═══ Data records
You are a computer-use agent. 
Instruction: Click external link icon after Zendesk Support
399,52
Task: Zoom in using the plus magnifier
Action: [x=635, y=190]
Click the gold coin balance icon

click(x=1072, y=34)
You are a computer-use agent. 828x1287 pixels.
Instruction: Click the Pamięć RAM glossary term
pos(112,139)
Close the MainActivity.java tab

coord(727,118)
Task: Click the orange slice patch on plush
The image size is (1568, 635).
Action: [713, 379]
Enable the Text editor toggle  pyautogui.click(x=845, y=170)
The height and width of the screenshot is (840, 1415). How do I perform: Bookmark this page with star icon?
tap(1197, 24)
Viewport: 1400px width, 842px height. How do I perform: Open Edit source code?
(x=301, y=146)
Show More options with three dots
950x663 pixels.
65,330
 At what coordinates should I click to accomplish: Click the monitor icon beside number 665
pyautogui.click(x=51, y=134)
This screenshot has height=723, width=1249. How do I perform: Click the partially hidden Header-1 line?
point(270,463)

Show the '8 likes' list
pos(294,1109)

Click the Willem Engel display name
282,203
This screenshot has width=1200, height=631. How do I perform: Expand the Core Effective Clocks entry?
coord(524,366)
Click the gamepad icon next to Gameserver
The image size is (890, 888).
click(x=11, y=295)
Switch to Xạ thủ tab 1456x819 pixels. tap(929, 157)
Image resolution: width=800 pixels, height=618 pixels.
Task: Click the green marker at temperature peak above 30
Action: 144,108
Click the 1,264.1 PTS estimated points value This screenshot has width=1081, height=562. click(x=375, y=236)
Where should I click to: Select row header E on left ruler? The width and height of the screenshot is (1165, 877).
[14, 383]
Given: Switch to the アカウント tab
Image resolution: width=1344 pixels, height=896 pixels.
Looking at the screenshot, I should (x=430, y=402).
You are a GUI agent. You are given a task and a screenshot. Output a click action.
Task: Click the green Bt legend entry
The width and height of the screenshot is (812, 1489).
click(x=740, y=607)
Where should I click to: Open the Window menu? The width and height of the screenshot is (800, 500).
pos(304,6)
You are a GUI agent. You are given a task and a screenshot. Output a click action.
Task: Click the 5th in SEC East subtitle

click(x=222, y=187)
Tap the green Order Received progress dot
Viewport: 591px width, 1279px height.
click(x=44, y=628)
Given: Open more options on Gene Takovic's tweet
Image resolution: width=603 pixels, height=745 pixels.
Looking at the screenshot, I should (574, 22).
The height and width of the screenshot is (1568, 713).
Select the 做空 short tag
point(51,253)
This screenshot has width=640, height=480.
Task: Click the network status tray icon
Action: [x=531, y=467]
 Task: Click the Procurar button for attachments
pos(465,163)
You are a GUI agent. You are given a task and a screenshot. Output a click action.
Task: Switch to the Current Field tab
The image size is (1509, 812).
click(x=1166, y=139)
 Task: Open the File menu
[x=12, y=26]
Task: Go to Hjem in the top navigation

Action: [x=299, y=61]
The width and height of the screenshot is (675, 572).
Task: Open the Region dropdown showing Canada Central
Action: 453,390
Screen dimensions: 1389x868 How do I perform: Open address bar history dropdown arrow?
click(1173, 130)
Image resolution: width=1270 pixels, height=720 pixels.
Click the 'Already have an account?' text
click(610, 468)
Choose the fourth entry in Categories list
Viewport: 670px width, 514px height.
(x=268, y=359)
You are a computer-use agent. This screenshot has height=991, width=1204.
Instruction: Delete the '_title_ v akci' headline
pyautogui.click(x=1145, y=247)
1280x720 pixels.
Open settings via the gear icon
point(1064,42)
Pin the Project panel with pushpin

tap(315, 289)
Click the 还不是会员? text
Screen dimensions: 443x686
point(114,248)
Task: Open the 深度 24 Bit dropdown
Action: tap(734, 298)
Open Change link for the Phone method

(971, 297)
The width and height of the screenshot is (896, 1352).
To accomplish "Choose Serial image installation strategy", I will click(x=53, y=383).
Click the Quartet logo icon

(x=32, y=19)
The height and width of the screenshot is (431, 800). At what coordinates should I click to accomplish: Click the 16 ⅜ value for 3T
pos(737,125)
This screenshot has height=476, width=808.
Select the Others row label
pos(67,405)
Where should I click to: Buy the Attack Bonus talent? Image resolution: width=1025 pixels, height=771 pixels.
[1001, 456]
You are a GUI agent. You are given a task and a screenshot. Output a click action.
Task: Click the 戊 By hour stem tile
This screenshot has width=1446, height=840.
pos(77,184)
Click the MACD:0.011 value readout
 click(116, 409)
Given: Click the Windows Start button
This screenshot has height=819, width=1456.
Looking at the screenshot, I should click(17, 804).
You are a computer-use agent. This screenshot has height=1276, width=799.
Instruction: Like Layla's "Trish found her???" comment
══════
*Work instructions:*
Nothing but the lines above from the one containing "Task: Click the 5th in SEC East subtitle" through the one containing "Image resolution: width=1270" should appear in the answer, each repeated exactly.

*Response to the task:*
Task: Click the 5th in SEC East subtitle

click(x=222, y=187)
Tap the green Order Received progress dot
Viewport: 591px width, 1279px height.
click(x=44, y=628)
Given: Open more options on Gene Takovic's tweet
Image resolution: width=603 pixels, height=745 pixels.
Looking at the screenshot, I should (574, 22).
The height and width of the screenshot is (1568, 713).
Select the 做空 short tag
point(51,253)
This screenshot has width=640, height=480.
Task: Click the network status tray icon
Action: [x=531, y=467]
 Task: Click the Procurar button for attachments
pos(465,163)
You are a GUI agent. You are given a task and a screenshot. Output a click action.
Task: Switch to the Current Field tab
The image size is (1509, 812).
click(x=1166, y=139)
 Task: Open the File menu
[x=12, y=26]
Task: Go to Hjem in the top navigation

Action: [x=299, y=61]
The width and height of the screenshot is (675, 572).
Task: Open the Region dropdown showing Canada Central
Action: 453,390
Screen dimensions: 1389x868 How do I perform: Open address bar history dropdown arrow?
click(1173, 130)
Image resolution: width=1270 pixels, height=720 pixels.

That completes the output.